A joint agreement between the United States and China to fight climate change reached by Xi and then-President Barack Obama in November 2014 is considered a turning point that led to the 2015 Paris accord in which almost every nation in the world pledged to try to slow it down. emissions of heat-trapping gases. Seven years later, during climate talks in Glasgow, another agreement between the United States and China helped soften the blow of yet another international climate agreement.

China and the United States are the world’s number one and two largest climate polluters, and together produce nearly 40% of all fossil fuel emissions.

Ominously, experts in China-US relations warned that China’s diplomatic and military moves appeared to go beyond retaliatory measures for the visit and could usher in a new, more openly hostile era and a more uncertain time for to the democratic government of Taiwan.

China-US relations are “in a downward spiral,” said Bonnie Glaser, head of the Asia program at the German Marshall Fund.

“And I think China is likely to change the status quo in the Taiwan Strait in ways that will be harmful to Taiwan and will be disadvantageous to the United States,” Glaser said.

In recent years, other rounds of tensions between China and its neighbors on the border with India, regional islands and the South China Sea have resulted in China asserting new territorial claims and enforcing them, he said. note John Culver, a former East Asian national intelligence officer, now. a senior member of the Atlantic Council. The same could now happen in Taiwan, Culver said. “So I don’t know how this ends. We’ve seen how it starts.”

China’s measures this week are the latest moves aimed at punishing the US for allowing the visit to the island it claims as its own territory to annex by force if necessary. China launched threatening military exercises near the coast of Taiwan on Thursday, which will continue until Sunday.

Some missiles were sent flying over Taiwan itself, Chinese officials told state media — a significant increase in China’s threat to the island.

China routinely complains when Taiwan has direct contact with foreign governments, but its response to the visit by Pelosi – she was the highest-ranking US official in 25 years – has been unusually strong.

It appears to derail a rare note of encouragement: high-level face-to-face meetings between senior officials in recent months, including defense chiefs at an Asia security conference in Singapore and Foreign Minister Wang Yi and Secretary been Antony Blinken at a meeting of the Group of 20. in Indonesia.

These conversations were seen as steps in a positive direction in a poisoned relationship.
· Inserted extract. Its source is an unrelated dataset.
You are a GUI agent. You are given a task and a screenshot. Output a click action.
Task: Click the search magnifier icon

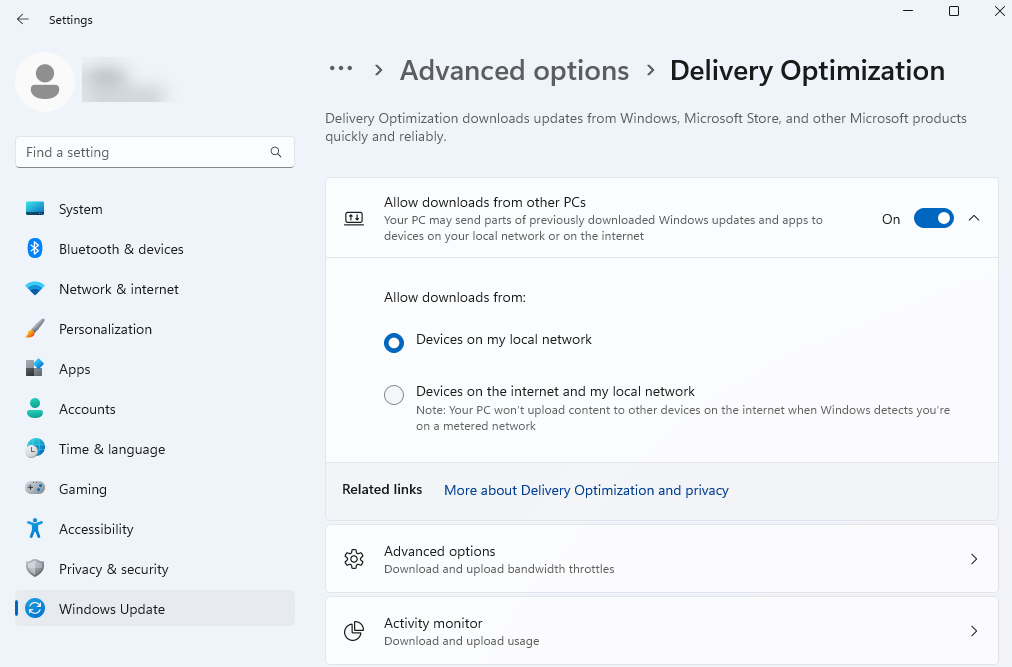tap(276, 152)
Now, talks have been suspended even on climate, where envoys from the two countries had met several times.

China stopped short of disrupting economic and trade talks, where it is seeking to get Biden to lift tariffs imposed by President Donald Trump on Chinese imports.
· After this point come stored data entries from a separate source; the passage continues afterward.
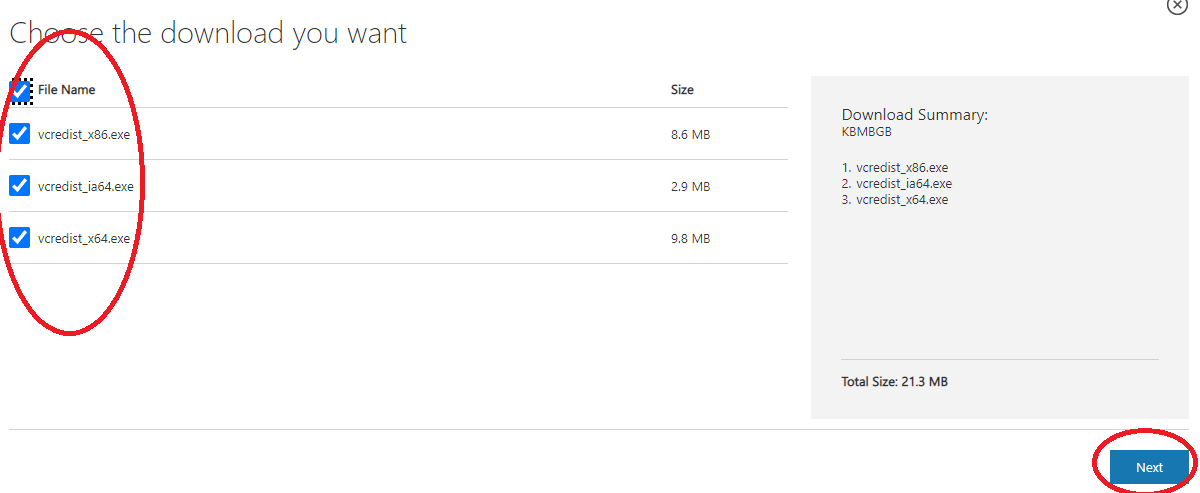Click the vcredist_x86.exe file name in the table
The height and width of the screenshot is (493, 1200).
(84, 134)
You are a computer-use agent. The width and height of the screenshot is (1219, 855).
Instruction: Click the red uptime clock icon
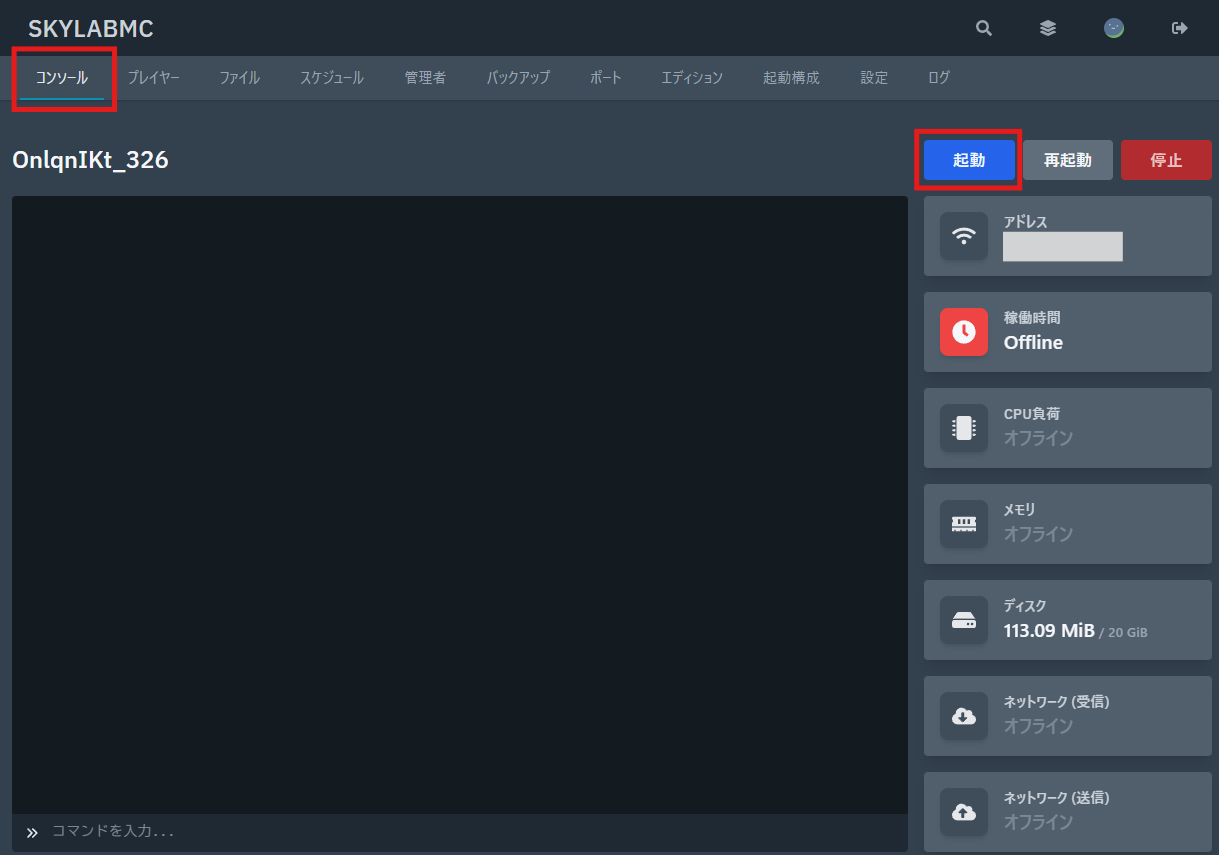pos(964,332)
On Friday, China’s Foreign Ministry said dialogue between US and Chinese regional commanders and defense department heads would be cancelled, along with talks on military maritime security. Cooperation on the return of illegal immigrants, criminal investigations, transnational crime, illegal drugs and climate change will be suspended, the ministry said.

China’s actions come ahead of a key ruling Communist Party congress later this year in which President Xi is expected to win a third five-year term as party leader. With the economy stumbling, the party has fueled nationalism and launched almost daily attacks on the government of Taiwanese President Tsai Ing-wen, who refuses to recognize Taiwan as part of China.

China said on Friday that more than 100 warplanes and 10 warships have taken part in live-fire military drills around Taiwan over the past two days. Mostly symbolic sanctions were also announced against Pelosi and her family.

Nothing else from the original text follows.